On 2 February 2023, Tubelis posted a career-high 40 points and nine rebounds in an 91–76 win over Oregon. As a freshman, he averaged 12.2 points and 7.1 rebounds per game, and was named to the All-Pac-12 honorable mention and All-Freshman Team. Tubelis was named first-team All-Pac-12 as a sophomore and a junior. He declared for the NBA draft, but was not widely projected to be selected. According to Seth Davis of The Athletic, there were questions on his ability to switch onto smaller players away from the basket. ArizonaSports.com wrote that his slow footspeed could be a concern.

==Professional career==
After going undrafted in the 2023 NBA draft, Tubelis joined the Philadelphia 76ers for the NBA Summer League. Afterwards, on 17 July 2023, he signed a two-way contract with the 76ers and their NBA G League affiliate, the Delaware Blue Coats. However, he was waived by the 76ers on 25 October.

On 8 November, he re-signed with Rytas Vilnius and then was loaned to Neptūnas Klaipėda of the Lithuanian Basketball League (LKL). On 14 May 2024, Tubelis received the LKL Most Valuable Player Award after averaging 17.5 points, 7 rebounds and 1.1 blocks during the regular season. He led Neptūnas to an eight-game winning streak which helped the team secure a playoff spot.
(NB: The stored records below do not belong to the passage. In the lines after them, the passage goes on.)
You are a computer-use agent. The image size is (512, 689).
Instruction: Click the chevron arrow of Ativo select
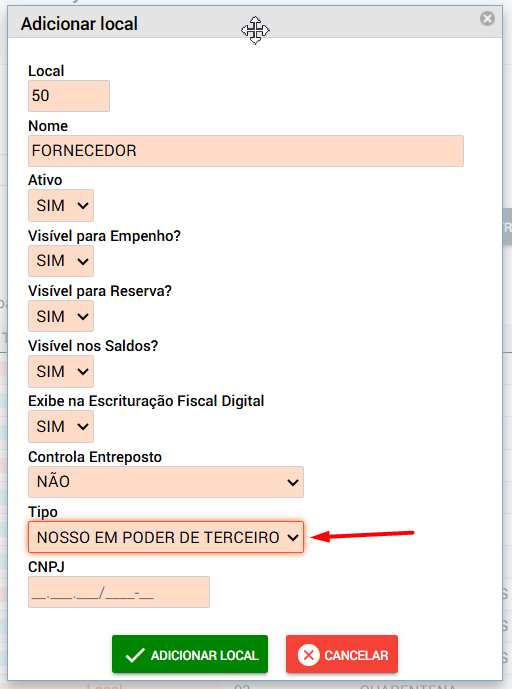pyautogui.click(x=83, y=206)
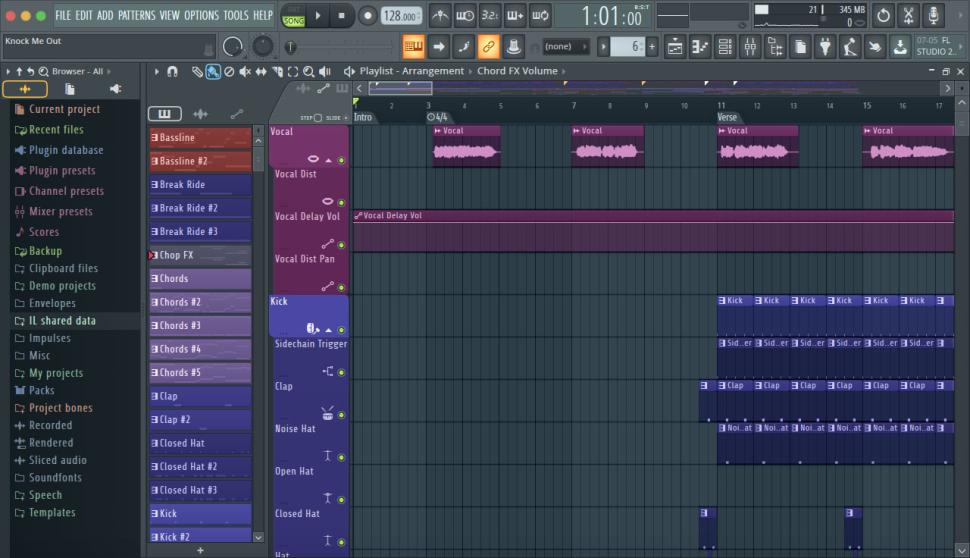The height and width of the screenshot is (558, 970).
Task: Toggle the playlist snap magnet icon
Action: click(172, 72)
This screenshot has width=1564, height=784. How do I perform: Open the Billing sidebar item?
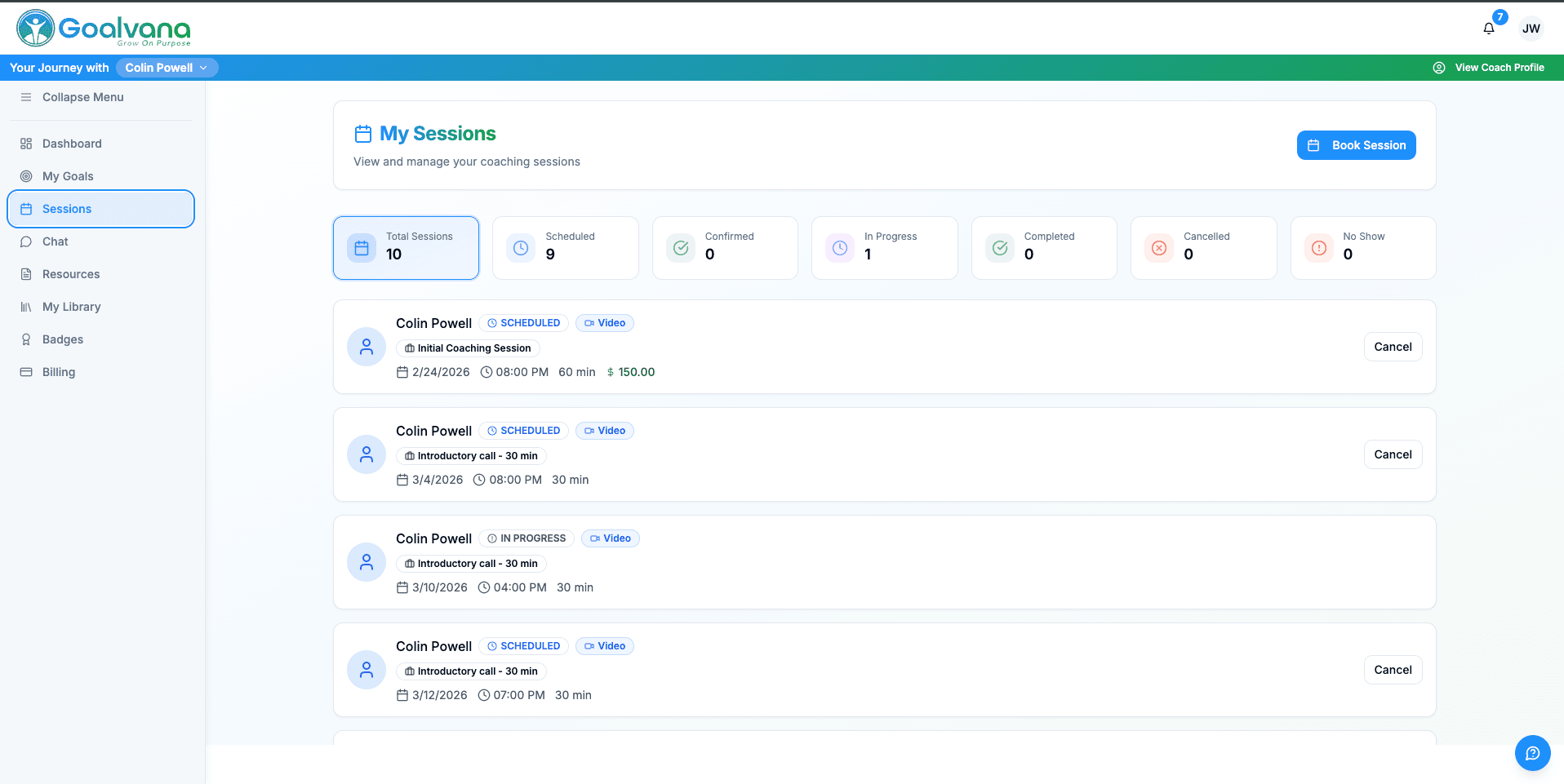(x=59, y=372)
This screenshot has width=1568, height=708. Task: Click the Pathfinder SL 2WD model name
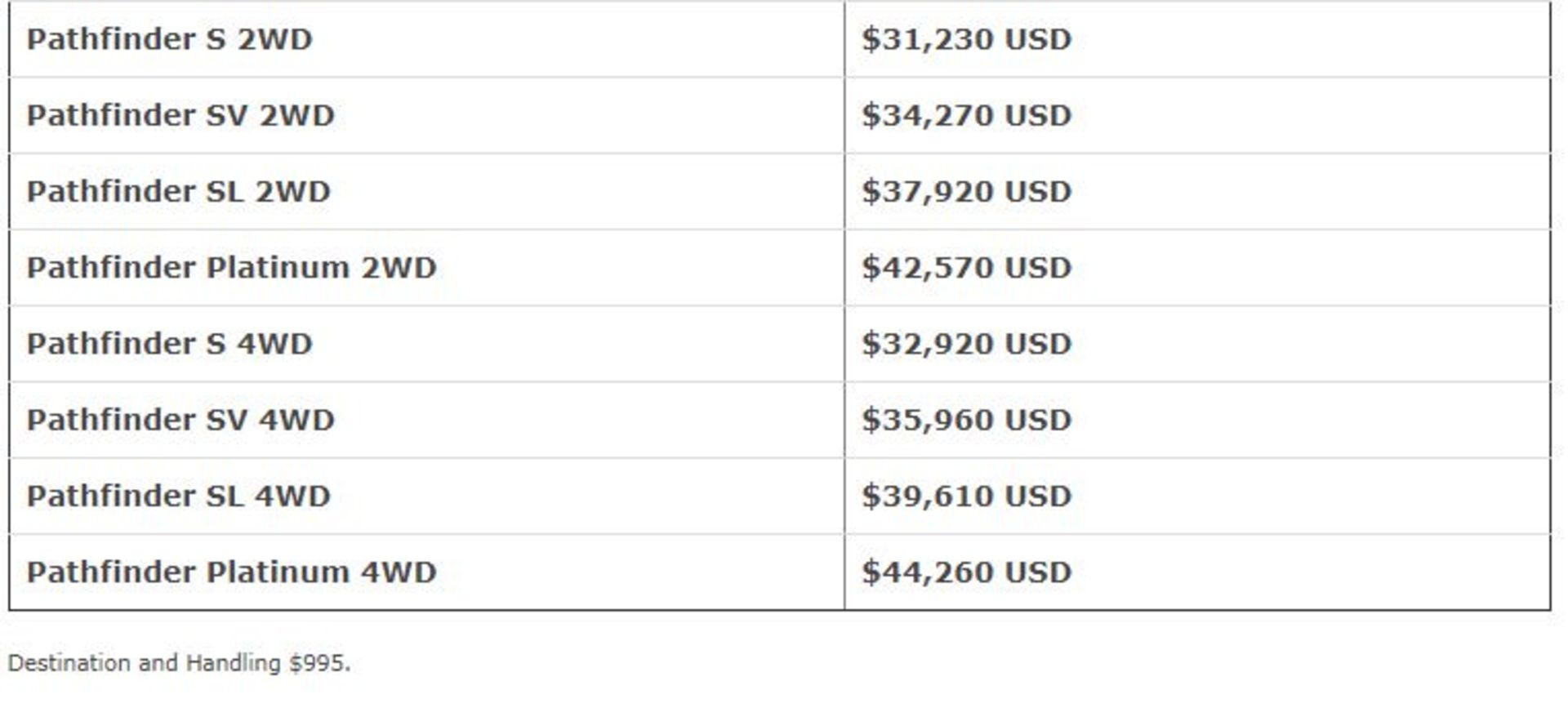pyautogui.click(x=178, y=191)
In the 2024-2025 season, he was one of the leaders of Rytas.

On 18 July 2025, Tubelis signed three–year (2+1) contract with Žalgiris Kaunas of the Lithuanian Basketball League (LKL) and the EuroLeague.

==National team career==
Tubelis played for Lithuania at the 2016 FIBA U16 European Championship in Radom, where he averaged 4.9 points and 4.3 rebounds per game. At the 2018 FIBA U16 European Championship in Novi Sad, he averaged 14.3 points, 10.4 rebounds and 2.7 blocks per game. Tubelis represented Lithuania at the 2019 FIBA U18 European Championship in Volos, averaging 14.9 points, 12.6 rebounds and 3.4 blocks per game.
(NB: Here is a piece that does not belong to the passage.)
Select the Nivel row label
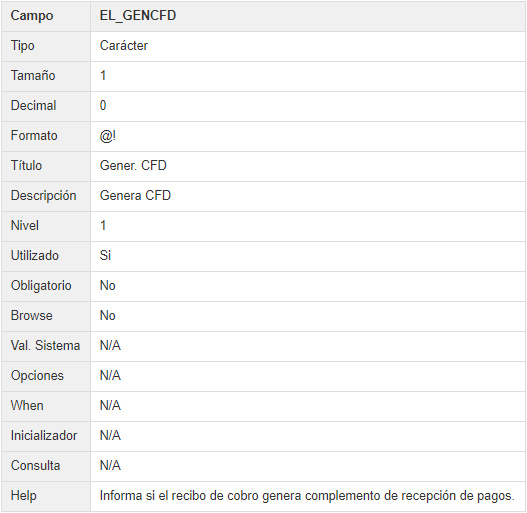527x513 pixels. pyautogui.click(x=25, y=226)
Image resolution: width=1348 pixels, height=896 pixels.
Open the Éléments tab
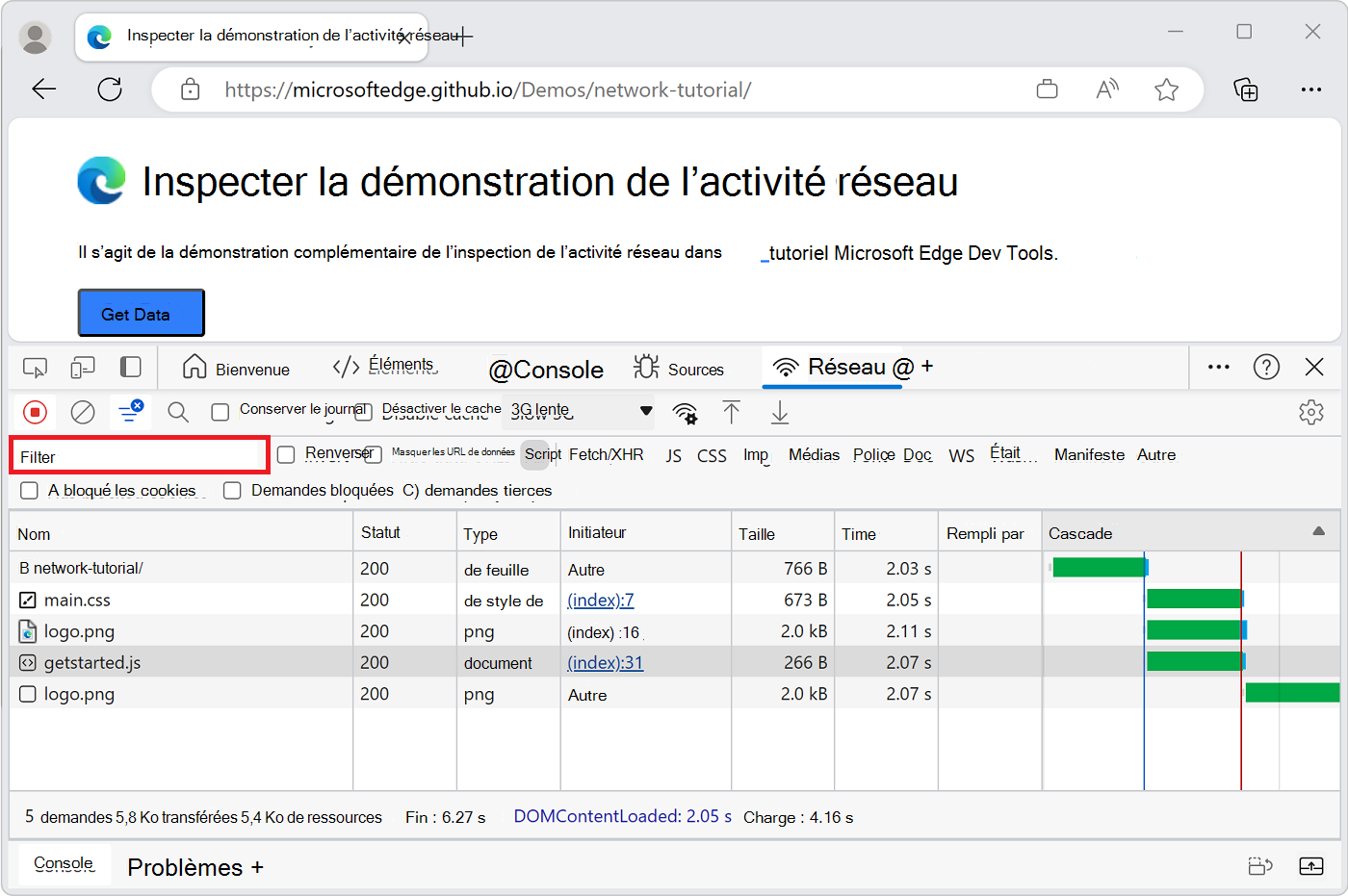click(384, 366)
Tubelis debuted in the Lithuania men's national basketball team during the 2024 FIBA Men's Olympic Qualifying Tournaments in San Juan, Puerto Rico and in four games averaged 4 points, 1.3 rebounds per game. Later he also represented Lithuania in the EuroBasket 2025 qualification and EuroBasket 2025. In 2025, Tubelis was for the first time included into the final roster of the Lithuania men's national basketball team during a major tournament – EuroBasket 2025 and by averaging 9.9 points, 7 rebounds, 1.4 assists per game he was one of the team leaders.

==Career statistics==

===College===

| Year | Team | GP | GS | MPG | FG% | 3P% | FT% | RPG | APG | SPG | BPG | PPG |
|---|---|---|---|---|---|---|---|---|---|---|---|---|
| 2020–21 | Arizona | 26 | 20 | 26.7 | .498 | .310 | .692 | 7.1 | 1.2 | .6 | .6 | 12.2 |
| 2021–22 | Arizona | 36 | 35 | 24.6 | .540 | .263 | .669 | 6.2 | 2.3 | 1.1 | .7 | 13.9 |
| 2022–23 | Arizona | 35 | 34 | 30.1 | .570 | .313 | .764 | 9.1 | 2.0 | 1.1 | .7 | 19.8 |
| Career |  | 97 | 89 | 27.1 | .544 | .295 | .714 | 7.5 | 1.9 | 1.0 | .7 | 15.6 |

==Personal life==
Tubelis has a twin brother, Tautvilas, who also currently plays basketball for the Arizona Wildcats and has represented Lithuania at the international level. Tubelis' first name, Ąžuolas, translates to oak in Lithuanian and was given to him by his grandfather.